The following Table provides an update for this week’s forecasts of weekly highs for the securities currently being followed – QQQ, SPY, GE, and MSFT. Price forecasts and actual numbers are in US dollars.
This batch of forecasts performed extremely well in terms of absolute size of forecast errors, and, in addition, beating a “no change” forecast in three out of four predictions (exception being SPY) and correctly calling the change in direction of the high for QQQ.
It would be nice to be able to forecast the high prices for five-day-forward periods with the accuracy seen in the Microsoft (MSFT) forecast.
As all you market mavens know, US stock markets experienced a lot of declines in prices this week, so the highs for the week occurred Monday.
I’ve had several questions about the future direction of the market. Are declines going to be in the picture for the coming week, and even longer, for example?
I’ve been studying the capabilities of these algorithms to predict turning points in indexes and prices of individual securities. The answer is going to be probabilistic, and so is complicated. Sometimes the algorithm seems to provide pretty unambiguous signals as to turning points. In other instances, the tea leaves are harder to read, but, arguably, a signal does exist for most major turning points with the indexes I have focused on – SPY, QQQ, and the S&P 500.
So, the next question is – has the market hit a high for a week or a few weeks, or even perhaps a major turnaround?
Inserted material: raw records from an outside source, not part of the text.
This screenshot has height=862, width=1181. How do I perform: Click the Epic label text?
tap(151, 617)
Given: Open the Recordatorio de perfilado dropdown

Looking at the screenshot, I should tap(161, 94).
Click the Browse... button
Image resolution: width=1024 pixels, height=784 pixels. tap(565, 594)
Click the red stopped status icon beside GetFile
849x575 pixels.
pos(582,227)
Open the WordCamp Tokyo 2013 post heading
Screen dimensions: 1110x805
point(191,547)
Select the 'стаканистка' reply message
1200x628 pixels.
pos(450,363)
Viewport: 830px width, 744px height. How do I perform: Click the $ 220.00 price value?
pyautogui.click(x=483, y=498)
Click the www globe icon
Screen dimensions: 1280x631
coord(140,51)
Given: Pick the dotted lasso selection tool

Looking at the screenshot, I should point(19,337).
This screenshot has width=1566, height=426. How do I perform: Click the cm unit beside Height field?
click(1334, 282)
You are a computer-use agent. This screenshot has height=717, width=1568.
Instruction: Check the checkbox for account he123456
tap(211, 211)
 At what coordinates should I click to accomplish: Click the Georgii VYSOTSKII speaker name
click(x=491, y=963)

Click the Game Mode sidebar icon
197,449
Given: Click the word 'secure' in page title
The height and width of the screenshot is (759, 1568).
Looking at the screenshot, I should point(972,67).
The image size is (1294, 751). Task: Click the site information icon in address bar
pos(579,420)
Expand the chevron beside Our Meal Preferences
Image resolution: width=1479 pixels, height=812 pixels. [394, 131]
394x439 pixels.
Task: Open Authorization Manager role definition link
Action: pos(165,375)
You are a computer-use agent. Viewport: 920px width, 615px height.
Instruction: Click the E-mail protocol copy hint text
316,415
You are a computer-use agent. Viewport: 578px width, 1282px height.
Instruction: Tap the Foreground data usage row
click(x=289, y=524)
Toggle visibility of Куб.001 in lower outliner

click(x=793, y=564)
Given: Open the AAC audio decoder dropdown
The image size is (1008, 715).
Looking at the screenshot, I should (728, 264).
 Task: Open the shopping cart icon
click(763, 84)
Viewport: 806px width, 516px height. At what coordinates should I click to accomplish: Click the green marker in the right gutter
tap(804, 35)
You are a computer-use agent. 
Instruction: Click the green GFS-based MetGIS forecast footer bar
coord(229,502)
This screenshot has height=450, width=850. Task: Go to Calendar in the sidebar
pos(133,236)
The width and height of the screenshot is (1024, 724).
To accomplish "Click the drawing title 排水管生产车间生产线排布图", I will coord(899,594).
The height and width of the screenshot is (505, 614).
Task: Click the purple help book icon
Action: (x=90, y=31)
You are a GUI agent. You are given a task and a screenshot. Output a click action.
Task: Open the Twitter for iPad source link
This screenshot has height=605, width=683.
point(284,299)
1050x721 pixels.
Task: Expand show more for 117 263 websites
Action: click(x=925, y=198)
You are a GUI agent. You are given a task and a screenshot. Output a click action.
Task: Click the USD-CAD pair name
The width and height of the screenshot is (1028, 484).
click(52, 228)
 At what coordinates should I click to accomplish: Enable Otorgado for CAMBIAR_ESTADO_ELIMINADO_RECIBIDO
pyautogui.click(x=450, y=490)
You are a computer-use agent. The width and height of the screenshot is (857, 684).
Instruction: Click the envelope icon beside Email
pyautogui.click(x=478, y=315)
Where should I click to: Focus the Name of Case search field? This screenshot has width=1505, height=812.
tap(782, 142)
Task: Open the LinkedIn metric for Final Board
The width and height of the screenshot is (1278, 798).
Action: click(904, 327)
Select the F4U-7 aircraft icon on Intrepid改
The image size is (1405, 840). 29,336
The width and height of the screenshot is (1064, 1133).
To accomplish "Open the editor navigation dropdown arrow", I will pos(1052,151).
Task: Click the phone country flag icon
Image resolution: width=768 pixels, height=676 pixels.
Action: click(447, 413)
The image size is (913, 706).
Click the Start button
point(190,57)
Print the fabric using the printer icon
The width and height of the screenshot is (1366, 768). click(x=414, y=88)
Deploying these algorithms, coded in Visual Basic and C#, to attack this question is a little like moving a siege engine to the castle wall. A major undertaking.
I want to get there, but don’t want to be a “Chicken Little” saying “the sky is falling,” “the sky is falling.”
Stock Market Predictability
This little Monday morning exercise, which will be continued for the next several weeks, is providing evidence for the predictability of aspects of stock prices on a short term basis.
Once the basic facts are out there for everyone to see, a lot of questions arise. So what about new information? Surely yesterday’s open, high, low, and closing prices, along with similar information for previous days, do not encode an event like 9/11, or the revelation of massive accounting fraud with a stock issuing concern.
But apart from such surprises, I’m leaning to the notion that a lot more information about the general economy, company prospects and performance, and so forth are subtly embedded in the flow of price data.
I talked recently with an analyst who is applying methods from Kelly and Pruitt’s Market Expectations in the Cross Section of Present Values for wealth management clients. I hope to soon provide an “in-depth” on this type of applied stock market forecasting model, which focuses, incidentally, on stock market returns and dividends.
There is also some compelling research on the performance of momentum trading strategies which seems to indicate a higher level of predictability in stock prices than is commonly thought to exist.
Incidentally, in posting this slightly before the bell today, Friday, I am engaging in intra-day forecasting – betting that prices for these securities will stay below their earlier highs.